Yes, but there are cases where the compiler can determine that the
pointer is ALWAYS null or not-null, and remove code that would execute
otherwise. For example:

*pointer = 42;
if(pointer == 0)
throw NullPointerException;

is known never to throw the exception!

Yes, that's static optimisation. Nothing wrong with that.
However, the posting I was commenting explicitely described
something different:

This would mean nothing else than the compiler removing
nullpointer checks solely on the grounds that a nullpointer
cannot be de-referenced legally. So the compiler would see a
pointer dereference, and decide "then it can't be null anyway,
since it's used later". And that's just bull, sorry.

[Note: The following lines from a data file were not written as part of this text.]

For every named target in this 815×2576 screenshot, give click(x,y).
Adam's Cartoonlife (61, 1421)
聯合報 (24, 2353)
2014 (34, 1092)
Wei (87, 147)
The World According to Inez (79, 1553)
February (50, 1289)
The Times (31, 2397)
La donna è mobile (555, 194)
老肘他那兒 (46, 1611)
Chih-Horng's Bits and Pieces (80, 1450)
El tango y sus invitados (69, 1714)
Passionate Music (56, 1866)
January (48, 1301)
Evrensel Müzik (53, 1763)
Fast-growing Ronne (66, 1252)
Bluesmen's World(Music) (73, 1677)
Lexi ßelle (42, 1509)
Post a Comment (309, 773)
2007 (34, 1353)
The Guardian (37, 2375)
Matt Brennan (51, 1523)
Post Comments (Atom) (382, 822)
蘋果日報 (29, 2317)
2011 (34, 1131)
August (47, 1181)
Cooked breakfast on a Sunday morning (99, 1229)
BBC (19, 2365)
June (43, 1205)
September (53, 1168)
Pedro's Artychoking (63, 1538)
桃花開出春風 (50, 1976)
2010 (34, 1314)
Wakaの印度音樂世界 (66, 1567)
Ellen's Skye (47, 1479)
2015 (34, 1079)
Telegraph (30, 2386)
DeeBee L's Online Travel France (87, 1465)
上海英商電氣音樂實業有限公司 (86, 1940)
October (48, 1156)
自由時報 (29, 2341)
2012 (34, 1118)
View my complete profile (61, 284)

Yes, if there's an unconditional pointer dereference and
_afterwards_ a check for null, the compiler could take this as a
hint that said pointer has been checked for null before the first
dereference and thus remove the superfluous check. So if you had
something like this:

MyType& obj = *pointer;
if (!pointer)
threw NullPointerException;

Since the dereference happens _before_ the check, the program
has already entered the domain of undefined behaviour, and the
check is moot (even if one has not 'used' the object reference
in any other way). If the author of the previous posting meant
that, then I agree (though I have doubts whether GCC really
optimises this agressively). But in that case his comment was at
least not very clear.

Regards,
Robert
 
B

Ben Bacarisse

Robert Fendt said:
Yes, if there's an unconditional pointer dereference and
_afterwards_ a check for null, the compiler could take this as a
hint that said pointer has been checked for null before the first
dereference and thus remove the superfluous check. So if you had
something like this:

MyType& obj = *pointer;
if (!pointer)
threw NullPointerException;

Since the dereference happens _before_ the check, the program
has already entered the domain of undefined behaviour, and the
check is moot (even if one has not 'used' the object reference
in any other way). If the author of the previous posting meant
that, then I agree (though I have doubts whether GCC really
optimises this agressively).

gcc does exactly that (with certain options). I think this is the
nature a recent Linux kernel bug: http://lkml.org/lkml/2009/7/6/19

The pointer use was ever so slightly less obvious but it led gcc to
conclude that the following test could be removed.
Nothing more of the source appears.